_Problem to solve_
Retype word for word the lines of the data below, from the first to the one bearing "For every named", with that one included.
#### Given data ####
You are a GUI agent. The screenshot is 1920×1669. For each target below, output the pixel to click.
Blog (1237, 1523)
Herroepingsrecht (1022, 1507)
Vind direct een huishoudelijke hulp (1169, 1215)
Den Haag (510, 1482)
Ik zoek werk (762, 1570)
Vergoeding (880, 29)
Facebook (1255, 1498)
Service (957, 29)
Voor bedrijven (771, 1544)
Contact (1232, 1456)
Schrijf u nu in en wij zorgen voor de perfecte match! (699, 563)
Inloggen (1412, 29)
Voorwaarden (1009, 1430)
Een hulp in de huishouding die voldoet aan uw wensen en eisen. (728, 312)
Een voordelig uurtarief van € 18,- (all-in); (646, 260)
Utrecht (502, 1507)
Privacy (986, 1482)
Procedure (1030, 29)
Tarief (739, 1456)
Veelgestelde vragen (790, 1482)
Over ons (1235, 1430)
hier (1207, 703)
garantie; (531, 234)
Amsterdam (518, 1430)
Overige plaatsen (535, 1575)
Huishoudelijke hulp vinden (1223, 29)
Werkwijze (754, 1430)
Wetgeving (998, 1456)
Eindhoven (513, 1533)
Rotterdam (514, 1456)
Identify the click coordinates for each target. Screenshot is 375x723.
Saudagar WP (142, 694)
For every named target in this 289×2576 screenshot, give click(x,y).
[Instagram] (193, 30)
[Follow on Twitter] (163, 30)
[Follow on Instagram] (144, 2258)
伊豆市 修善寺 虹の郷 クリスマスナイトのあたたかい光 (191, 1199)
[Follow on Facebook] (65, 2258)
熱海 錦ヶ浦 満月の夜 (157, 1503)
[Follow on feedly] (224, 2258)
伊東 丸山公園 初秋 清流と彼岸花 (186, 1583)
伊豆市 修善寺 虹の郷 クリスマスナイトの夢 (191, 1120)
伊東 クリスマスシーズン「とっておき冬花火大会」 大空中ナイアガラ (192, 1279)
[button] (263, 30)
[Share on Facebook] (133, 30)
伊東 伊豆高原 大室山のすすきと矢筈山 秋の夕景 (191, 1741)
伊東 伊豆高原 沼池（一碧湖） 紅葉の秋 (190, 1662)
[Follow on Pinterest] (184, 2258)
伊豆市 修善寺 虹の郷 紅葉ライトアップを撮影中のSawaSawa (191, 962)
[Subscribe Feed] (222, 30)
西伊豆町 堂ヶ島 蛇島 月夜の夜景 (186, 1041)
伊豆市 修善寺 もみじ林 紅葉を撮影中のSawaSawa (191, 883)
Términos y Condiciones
####
_Completed task_
You are a GUI agent. The screenshot is 1920×1669. For each target below, output the pixel to click.
Blog (1237, 1523)
Herroepingsrecht (1022, 1507)
Vind direct een huishoudelijke hulp (1169, 1215)
Den Haag (510, 1482)
Ik zoek werk (762, 1570)
Vergoeding (880, 29)
Facebook (1255, 1498)
Service (957, 29)
Voor bedrijven (771, 1544)
Contact (1232, 1456)
Schrijf u nu in en wij zorgen voor de perfecte match! (699, 563)
Inloggen (1412, 29)
Voorwaarden (1009, 1430)
Een hulp in de huishouding die voldoet aan uw wensen en eisen. (728, 312)
Een voordelig uurtarief van € 18,- (all-in); (646, 260)
Utrecht (502, 1507)
Privacy (986, 1482)
Procedure (1030, 29)
Tarief (739, 1456)
Veelgestelde vragen (790, 1482)
Over ons (1235, 1430)
hier (1207, 703)
garantie; (531, 234)
Amsterdam (518, 1430)
Overige plaatsen (535, 1575)
Huishoudelijke hulp vinden (1223, 29)
Werkwijze (754, 1430)
Wetgeving (998, 1456)
Eindhoven (513, 1533)
Rotterdam (514, 1456)
Identify the click coordinates for each target. Screenshot is 375x723.
Saudagar WP (142, 694)
For every named target in this 289×2576 screenshot, give click(x,y).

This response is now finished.